Task to carry out: Update the rows below so that each "computer-use agent" becomes "screen-control agent", keeping every other line the same.

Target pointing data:
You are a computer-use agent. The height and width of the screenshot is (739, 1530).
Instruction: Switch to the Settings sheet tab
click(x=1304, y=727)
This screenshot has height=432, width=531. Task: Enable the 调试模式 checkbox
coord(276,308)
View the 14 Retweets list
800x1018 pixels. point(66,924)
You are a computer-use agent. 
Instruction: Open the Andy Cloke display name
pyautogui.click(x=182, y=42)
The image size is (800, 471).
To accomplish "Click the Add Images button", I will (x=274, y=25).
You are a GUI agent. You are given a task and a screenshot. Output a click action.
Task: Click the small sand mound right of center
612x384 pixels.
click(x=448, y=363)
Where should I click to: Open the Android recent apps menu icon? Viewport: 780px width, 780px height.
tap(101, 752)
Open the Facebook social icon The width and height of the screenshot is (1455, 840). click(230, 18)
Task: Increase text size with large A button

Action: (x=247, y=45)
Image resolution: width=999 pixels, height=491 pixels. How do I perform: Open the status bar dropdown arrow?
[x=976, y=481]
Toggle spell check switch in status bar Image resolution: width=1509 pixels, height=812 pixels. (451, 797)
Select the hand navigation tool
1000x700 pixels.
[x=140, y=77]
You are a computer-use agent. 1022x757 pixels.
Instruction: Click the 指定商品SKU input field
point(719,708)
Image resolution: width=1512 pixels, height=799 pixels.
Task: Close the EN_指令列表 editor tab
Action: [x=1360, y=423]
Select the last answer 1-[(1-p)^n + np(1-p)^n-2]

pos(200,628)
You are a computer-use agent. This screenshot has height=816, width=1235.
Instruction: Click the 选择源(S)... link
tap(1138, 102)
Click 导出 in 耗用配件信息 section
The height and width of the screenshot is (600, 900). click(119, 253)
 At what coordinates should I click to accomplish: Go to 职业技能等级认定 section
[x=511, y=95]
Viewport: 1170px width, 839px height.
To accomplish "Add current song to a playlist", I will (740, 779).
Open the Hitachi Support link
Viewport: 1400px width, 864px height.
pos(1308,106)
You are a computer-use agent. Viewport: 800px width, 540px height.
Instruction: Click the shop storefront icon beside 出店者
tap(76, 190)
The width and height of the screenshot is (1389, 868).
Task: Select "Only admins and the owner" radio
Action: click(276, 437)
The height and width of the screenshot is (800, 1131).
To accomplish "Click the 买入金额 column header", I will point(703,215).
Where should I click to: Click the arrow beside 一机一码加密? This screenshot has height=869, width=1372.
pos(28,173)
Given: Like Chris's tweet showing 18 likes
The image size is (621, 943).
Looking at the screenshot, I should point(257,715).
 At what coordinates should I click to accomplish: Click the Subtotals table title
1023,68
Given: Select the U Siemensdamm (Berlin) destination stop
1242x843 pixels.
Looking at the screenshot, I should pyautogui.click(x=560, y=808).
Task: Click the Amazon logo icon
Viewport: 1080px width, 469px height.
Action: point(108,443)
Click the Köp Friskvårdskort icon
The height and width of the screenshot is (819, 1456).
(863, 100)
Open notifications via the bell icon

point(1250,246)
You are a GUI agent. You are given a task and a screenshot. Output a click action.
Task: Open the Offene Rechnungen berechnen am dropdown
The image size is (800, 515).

Correct answer:
You are a screen-control agent. The height and width of the screenshot is (739, 1530).
Instruction: Switch to the Settings sheet tab
click(x=1304, y=727)
This screenshot has height=432, width=531. Task: Enable the 调试模式 checkbox
coord(276,308)
View the 14 Retweets list
800x1018 pixels. point(66,924)
You are a screen-control agent. 
Instruction: Open the Andy Cloke display name
pyautogui.click(x=182, y=42)
The image size is (800, 471).
To accomplish "Click the Add Images button", I will (x=274, y=25).
You are a GUI agent. You are given a task and a screenshot. Output a click action.
Task: Click the small sand mound right of center
612x384 pixels.
click(x=448, y=363)
Where should I click to: Open the Android recent apps menu icon? Viewport: 780px width, 780px height.
tap(101, 752)
Open the Facebook social icon The width and height of the screenshot is (1455, 840). click(230, 18)
Task: Increase text size with large A button

Action: (x=247, y=45)
Image resolution: width=999 pixels, height=491 pixels. How do I perform: Open the status bar dropdown arrow?
[x=976, y=481]
Toggle spell check switch in status bar Image resolution: width=1509 pixels, height=812 pixels. (451, 797)
Select the hand navigation tool
1000x700 pixels.
[x=140, y=77]
You are a screen-control agent. 1022x757 pixels.
Instruction: Click the 指定商品SKU input field
point(719,708)
Image resolution: width=1512 pixels, height=799 pixels.
Task: Close the EN_指令列表 editor tab
Action: [x=1360, y=423]
Select the last answer 1-[(1-p)^n + np(1-p)^n-2]

pos(200,628)
You are a screen-control agent. This screenshot has height=816, width=1235.
Instruction: Click the 选择源(S)... link
tap(1138, 102)
Click 导出 in 耗用配件信息 section
The height and width of the screenshot is (600, 900). click(119, 253)
 At what coordinates should I click to accomplish: Go to 职业技能等级认定 section
[x=511, y=95]
Viewport: 1170px width, 839px height.
To accomplish "Add current song to a playlist", I will (740, 779).
Open the Hitachi Support link
Viewport: 1400px width, 864px height.
pos(1308,106)
You are a screen-control agent. Viewport: 800px width, 540px height.
Instruction: Click the shop storefront icon beside 出店者
tap(76, 190)
The width and height of the screenshot is (1389, 868).
Task: Select "Only admins and the owner" radio
Action: click(276, 437)
The height and width of the screenshot is (800, 1131).
To accomplish "Click the 买入金额 column header", I will point(703,215).
Where should I click to: Click the arrow beside 一机一码加密? This screenshot has height=869, width=1372.
pos(28,173)
Given: Like Chris's tweet showing 18 likes
The image size is (621, 943).
Looking at the screenshot, I should point(257,715).
 At what coordinates should I click to accomplish: Click the Subtotals table title
1023,68
Given: Select the U Siemensdamm (Berlin) destination stop
1242x843 pixels.
Looking at the screenshot, I should pyautogui.click(x=560, y=808).
Task: Click the Amazon logo icon
Viewport: 1080px width, 469px height.
Action: point(108,443)
Click the Köp Friskvårdskort icon
The height and width of the screenshot is (819, 1456).
(863, 100)
Open notifications via the bell icon

point(1250,246)
You are a GUI agent. You are given a task and a screenshot. Output a click action.
Task: Open the Offene Rechnungen berechnen am dropdown
The image size is (800, 515).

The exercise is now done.